De la ética a la estética. Tanto el matiz predominante en la película, la bondad, como el aspecto determinante en la obra escrita, el amor filial, suponen un innegable desafío para sus autores respectivos. Por más incongruente que resulte con nuestra escala de valores, lo cierto es que, mientras que los aspectos más tenebrosos de la naturaleza humana se benefician de un halo atractivo en la literatura y el cine, a las cualidades positivas –empezando simplemente por la bonhomía que antes citaba- les sucede exactamente lo contrario. Por decirlo en los términos usuales, no hay cosa que despierte más apatía, o simplemente tedio, que el buenismo. Aunque en el cine hay buenos memorables –desde el George Bailey (James Stewart) de ¡Qué bello es vivir! al Fred Rogers (Tom Hanks) de Un amigo extraordinario, pasando por el Atticus Finch (Gregory Peck) de Matar un ruiseñor– forzoso es reconocer que son excepciones en el océano de esos sádicos despiadados, convertidos en iconos memorables, de filmes clásicos precisamente por ellos, como La naranja mecánica o El silencio de los corderos. Pues bien, lo cierto en este caso que nos ocupa es que tanto Abad Faciolince en su declaración de amor filial como Fernando Trueba en su plasmación del humanista comprometido salen airosos del empeño. El olvido que seremos (libro) es, aparte de una conmovedora confesión, una impactante biografía y autobiografía (me resisto a llamarle novela: me parece una muestra de pereza mental). El olvido que seremos (filme), gracias a un excelente guión de David Trueba -que adapta pero no traiciona el espíritu del libro-, una inspirada dirección de su hermano Fernando y, sobre todo, una portentosa interpretación de Javier Cámara, termina siendo, pese a todo, un hermoso canto a la vida.
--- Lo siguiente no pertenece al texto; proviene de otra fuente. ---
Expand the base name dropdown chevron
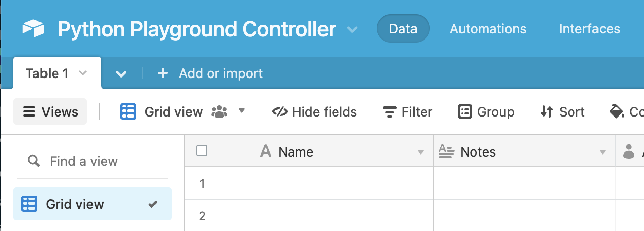Image resolution: width=644 pixels, height=231 pixels. coord(352,29)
Me interesa detenerme en este último aspecto, ya para terminar. Deslicé antes que la muerte era la gran protagonista de ambas obras y así es en la medida en que ella determina el curso de los acontecimientos de forma contumaz, como he tratado de explicar. Pero eso no significa que la Parca tenga la última palabra. Por el contrario, lo que engrandece el relato de Abad Faciolince –y del filme, en la medida en que le es fiel- es la rebelión contra la muerte auténtica, que es el olvido. Tomando como referencia unos versos atribuidos a Borges -«Ya somos el olvido que seremos»-, el escritor trasciende la muerte física, el asesinato de su padre, para establecer, más allá de la rabia y la impotencia, la dimensión específicamente humana, que no es –no puede ser- la negación del deceso pero sí el testimonio imperecedero –al menos, mientras haya hombres o conciencia humana- de una vida que ha servido para algo. Confieso que he vivido, decía Neruda. «Los tristes asesinos que le robaron a él la vida y a nosotros, por muchísimos años, la felicidad e incluso la cordura, no nos van a ganar, porque el amor a la vida y a la alegría (lo que él nos enseñó) es mucho más fuerte que su inclinación a la muerte». Es verdad que, al final, en términos absolutos, el olvido nos tragará a todos, porque decir humano es decir finito. Pero hasta que llegue esa consumación definitiva, el propio esfuerzo de perdurar es lo que nos da sentido: «este olvido que seremos puede postergarse por un instante más». De este modo sobrevivimos «por unos frágiles años, todavía, después de muertos, en la memoria de otros, pero también esa memoria personal, con cada instante que pasa, está siempre más cerca de desaparecer». Aunque no nos hagamos falsas ilusiones, las palabras sirven: los propios «libros son un simulacro de recuerdo, una prótesis para recordar, un intento desesperado por hacer un poco más perdurable lo que es irremediablemente finito».